*ABOUT THIS TASK*.
Within the records below, find each line with the word "column" and copy it out.

START RECORDS TO USE

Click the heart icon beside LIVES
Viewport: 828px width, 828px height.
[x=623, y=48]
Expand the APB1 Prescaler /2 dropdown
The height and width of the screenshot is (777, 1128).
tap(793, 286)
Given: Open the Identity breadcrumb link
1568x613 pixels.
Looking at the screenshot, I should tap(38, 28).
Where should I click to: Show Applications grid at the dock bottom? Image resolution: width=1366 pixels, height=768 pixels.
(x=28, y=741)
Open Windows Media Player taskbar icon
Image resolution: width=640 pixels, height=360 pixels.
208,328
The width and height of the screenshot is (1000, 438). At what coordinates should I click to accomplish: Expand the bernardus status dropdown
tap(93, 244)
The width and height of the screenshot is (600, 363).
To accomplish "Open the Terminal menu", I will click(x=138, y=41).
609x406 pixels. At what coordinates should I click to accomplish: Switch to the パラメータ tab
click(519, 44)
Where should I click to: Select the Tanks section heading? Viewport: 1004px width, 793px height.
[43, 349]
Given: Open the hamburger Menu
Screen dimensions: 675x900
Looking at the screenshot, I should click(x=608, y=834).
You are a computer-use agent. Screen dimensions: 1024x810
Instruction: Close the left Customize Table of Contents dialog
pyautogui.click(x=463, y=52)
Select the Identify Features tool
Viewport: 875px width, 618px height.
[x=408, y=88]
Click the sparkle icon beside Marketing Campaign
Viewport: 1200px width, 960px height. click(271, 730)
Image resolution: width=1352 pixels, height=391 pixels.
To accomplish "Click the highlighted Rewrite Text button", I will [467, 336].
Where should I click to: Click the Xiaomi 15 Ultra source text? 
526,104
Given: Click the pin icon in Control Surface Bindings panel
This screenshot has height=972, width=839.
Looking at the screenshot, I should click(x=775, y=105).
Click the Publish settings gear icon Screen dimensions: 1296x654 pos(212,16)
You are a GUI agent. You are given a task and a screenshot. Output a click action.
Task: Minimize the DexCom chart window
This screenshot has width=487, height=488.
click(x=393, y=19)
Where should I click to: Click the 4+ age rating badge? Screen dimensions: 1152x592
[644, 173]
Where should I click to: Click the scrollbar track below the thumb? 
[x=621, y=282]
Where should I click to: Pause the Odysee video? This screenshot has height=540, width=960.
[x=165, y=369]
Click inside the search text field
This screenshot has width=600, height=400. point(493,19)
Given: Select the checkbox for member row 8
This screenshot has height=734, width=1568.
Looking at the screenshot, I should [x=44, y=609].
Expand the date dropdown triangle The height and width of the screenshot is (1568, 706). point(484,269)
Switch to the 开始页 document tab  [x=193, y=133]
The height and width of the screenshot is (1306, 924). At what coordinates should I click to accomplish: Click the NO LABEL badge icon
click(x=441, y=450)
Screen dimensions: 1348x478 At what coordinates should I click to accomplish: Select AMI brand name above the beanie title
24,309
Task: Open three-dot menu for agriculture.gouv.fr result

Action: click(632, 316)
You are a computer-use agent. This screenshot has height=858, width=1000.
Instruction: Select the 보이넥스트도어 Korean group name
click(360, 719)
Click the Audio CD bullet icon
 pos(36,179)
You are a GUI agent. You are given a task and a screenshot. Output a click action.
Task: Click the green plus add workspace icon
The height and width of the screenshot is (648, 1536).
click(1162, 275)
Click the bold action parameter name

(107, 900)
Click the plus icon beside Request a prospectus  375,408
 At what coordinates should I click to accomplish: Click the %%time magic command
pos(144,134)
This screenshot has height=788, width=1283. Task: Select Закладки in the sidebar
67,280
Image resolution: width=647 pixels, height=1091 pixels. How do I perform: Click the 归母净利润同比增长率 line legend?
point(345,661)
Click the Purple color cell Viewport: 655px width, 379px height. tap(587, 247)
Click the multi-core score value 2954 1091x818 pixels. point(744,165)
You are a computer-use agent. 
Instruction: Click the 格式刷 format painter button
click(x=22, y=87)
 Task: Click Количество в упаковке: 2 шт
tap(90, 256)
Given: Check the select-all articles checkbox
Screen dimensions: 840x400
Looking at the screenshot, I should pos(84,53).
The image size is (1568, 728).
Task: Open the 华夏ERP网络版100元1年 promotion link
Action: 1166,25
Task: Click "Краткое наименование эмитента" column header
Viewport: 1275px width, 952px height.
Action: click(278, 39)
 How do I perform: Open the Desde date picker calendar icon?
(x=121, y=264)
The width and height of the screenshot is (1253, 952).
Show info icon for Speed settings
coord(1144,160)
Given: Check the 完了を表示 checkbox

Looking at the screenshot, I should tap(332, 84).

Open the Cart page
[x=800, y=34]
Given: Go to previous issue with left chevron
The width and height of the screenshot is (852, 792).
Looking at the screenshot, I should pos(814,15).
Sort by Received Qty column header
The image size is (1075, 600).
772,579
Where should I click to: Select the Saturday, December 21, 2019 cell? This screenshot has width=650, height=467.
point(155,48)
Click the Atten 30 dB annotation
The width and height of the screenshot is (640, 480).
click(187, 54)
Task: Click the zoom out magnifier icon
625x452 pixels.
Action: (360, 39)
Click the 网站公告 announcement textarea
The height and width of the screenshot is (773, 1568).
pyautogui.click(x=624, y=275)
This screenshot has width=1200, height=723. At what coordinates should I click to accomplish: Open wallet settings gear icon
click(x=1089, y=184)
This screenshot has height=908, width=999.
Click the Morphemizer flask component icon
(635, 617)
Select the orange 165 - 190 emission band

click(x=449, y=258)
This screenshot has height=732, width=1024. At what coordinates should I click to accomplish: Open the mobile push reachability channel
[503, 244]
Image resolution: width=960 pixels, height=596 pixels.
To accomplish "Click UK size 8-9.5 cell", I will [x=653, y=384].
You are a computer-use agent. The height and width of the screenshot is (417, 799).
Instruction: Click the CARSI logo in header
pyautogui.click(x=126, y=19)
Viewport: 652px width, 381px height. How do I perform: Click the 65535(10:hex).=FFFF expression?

END RECORDS TO USE

*YOUR SOLUTION*.
Task: Click "Краткое наименование эмитента" column header
Sort by Received Qty column header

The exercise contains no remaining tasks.